Why Agent in SidePanel?

MV3 Service Workers have strict lifecycle constraints:

  • Terminate after ~30s of inactivity
  • Cannot maintain long-running loops
  • State is lost on termination

By hosting the agent in SidePanel (a visible frontend page), we get:

  • Persistent execution while panel is open
  • Natural disposal when panel closes
  • No SW wake-up complexity

Agent Isolation from UI

AgentController is a separate class from the React UI for:

  • Testability - Can test agent logic without React
  • Portability - Future: move agent to popup, options page, or external page
  • Clean separation - UI concerns don't pollute agent logic

Simplified Messaging

Previous architecture had complex retry/wake-up logic for SW. New architecture:

  • SW is stateless, always ready
  • No ping/wake-up needed
  • Simple request-response pattern
  • Retry logic only for content script initialization

Multi-Tab Control

Tab Types

  • Initial Tab - Where user started the task
  • Managed Tabs - Tabs opened by agent via open_new_tab

Tab Grouping

Agent-opened tabs are grouped in a Chrome tab group named Task(<taskId>).

Tab Switching

Only initial tab and managed tabs can be switched to. This prevents the agent from accessing unrelated tabs.

Mask Management

The visual mask overlay blocks user interaction during automation. Mask visibility is centrally controlled by AgentController based on three conditions:

shouldMaskBeVisible = agentRunning && windowHasFocus && (browserActiveTab === agentCurrentTab)

Key Concepts

  • browserActiveTab - The tab currently visible to the user (tracked via chrome.tabs.onActivated)
  • agentCurrentTab - The tab agent is operating on (TabsManager.currentTabId)
  • windowHasFocus - Whether browser window has focus (tracked via chrome.windows.onFocusChanged)

State Transitions

Event Action
Agent starts Show mask if current tab is in foreground
Agent stops Hide mask
User switches to agent's tab Show mask
User switches away from agent's tab Hide mask
Window loses focus Hide mask
Window regains focus Show mask if on agent's tab
Agent switches to different tab Sync mask based on new state
Page reloads Content script queries shouldShowMask

Implementation

  • AgentController.syncMaskState() - Syncs mask visibility based on current state
  • AgentController.shouldShowMaskForTab(tabId) - Used by content script queries
  • Background forwards activated and windowFocusChanged events to SidePanel
  • RemotePageController does NOT auto-show mask on tab switch (controlled by AgentController)

Configuration

LLM config (apiKey, baseURL, model) is stored in chrome.storage.local.
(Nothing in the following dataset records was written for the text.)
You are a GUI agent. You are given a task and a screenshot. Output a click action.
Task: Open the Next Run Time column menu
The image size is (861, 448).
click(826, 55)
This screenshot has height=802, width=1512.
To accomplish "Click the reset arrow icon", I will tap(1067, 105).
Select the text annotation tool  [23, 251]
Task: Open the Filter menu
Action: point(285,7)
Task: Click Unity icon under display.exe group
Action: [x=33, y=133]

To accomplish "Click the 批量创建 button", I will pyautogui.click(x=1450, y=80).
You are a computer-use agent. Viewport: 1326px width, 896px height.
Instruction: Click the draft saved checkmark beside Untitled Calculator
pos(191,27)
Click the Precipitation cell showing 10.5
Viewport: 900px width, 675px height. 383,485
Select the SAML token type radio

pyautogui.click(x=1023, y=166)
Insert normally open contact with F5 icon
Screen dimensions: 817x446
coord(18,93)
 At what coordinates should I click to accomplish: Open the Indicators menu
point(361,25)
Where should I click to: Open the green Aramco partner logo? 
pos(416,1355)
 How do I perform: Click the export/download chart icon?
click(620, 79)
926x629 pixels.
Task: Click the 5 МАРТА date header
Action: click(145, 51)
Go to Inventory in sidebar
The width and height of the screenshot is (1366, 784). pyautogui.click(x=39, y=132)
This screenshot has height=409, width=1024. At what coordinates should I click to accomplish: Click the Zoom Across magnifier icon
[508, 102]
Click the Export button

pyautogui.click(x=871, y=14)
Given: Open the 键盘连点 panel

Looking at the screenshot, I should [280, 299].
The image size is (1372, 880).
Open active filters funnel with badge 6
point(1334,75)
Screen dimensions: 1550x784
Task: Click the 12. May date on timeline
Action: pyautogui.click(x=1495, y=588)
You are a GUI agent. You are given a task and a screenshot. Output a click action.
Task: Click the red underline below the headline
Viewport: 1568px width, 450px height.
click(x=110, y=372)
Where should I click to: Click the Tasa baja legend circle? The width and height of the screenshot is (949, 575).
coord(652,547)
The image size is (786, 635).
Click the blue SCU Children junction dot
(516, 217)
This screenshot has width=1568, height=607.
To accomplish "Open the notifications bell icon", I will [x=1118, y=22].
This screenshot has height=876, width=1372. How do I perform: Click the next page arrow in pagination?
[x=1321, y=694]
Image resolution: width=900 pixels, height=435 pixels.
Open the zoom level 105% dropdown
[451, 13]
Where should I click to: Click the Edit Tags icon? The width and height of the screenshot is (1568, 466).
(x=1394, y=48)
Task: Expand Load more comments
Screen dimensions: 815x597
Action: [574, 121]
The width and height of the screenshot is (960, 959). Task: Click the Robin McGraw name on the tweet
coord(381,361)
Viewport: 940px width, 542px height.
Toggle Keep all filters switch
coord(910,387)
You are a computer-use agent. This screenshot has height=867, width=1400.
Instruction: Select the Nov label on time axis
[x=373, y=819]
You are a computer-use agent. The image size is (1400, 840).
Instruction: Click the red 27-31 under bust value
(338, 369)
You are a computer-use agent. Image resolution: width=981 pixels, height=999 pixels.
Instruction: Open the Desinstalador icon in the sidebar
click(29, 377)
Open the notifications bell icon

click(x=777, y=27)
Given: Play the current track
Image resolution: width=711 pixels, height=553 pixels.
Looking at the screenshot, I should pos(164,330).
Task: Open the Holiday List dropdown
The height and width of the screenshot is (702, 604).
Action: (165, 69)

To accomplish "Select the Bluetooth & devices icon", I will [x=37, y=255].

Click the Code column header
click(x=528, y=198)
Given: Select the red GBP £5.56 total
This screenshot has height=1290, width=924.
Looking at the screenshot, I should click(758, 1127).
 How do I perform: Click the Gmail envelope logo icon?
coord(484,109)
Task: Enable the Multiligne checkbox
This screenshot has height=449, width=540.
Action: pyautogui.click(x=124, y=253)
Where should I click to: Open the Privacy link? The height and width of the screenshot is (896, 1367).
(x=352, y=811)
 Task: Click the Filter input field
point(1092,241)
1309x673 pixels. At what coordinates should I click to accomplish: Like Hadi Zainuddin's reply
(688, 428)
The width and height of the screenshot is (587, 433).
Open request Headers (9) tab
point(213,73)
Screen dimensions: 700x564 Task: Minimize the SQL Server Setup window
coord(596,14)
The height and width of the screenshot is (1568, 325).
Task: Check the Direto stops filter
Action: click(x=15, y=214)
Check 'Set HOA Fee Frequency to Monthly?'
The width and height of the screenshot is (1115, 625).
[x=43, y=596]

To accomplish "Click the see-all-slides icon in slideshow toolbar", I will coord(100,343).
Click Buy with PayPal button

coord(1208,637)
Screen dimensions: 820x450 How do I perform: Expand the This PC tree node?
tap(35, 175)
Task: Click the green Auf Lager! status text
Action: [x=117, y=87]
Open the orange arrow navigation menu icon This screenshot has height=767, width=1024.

This persists across sessions and is managed via the ConfigPanel.

Security

  1. API Key Storage - Keys in chrome.storage.local (extension-only access)
  2. Content Script Isolation - Runs in isolated world
  3. Tab Restriction - Agent can only control tabs it opened or started from
  4. No Arbitrary Tab Access - Cannot switch to unmanaged tabs

Development

# Install dependencies
npm install

# Start development server
npm run dev

# Build for production
npm run build

# Package extension
npm run zip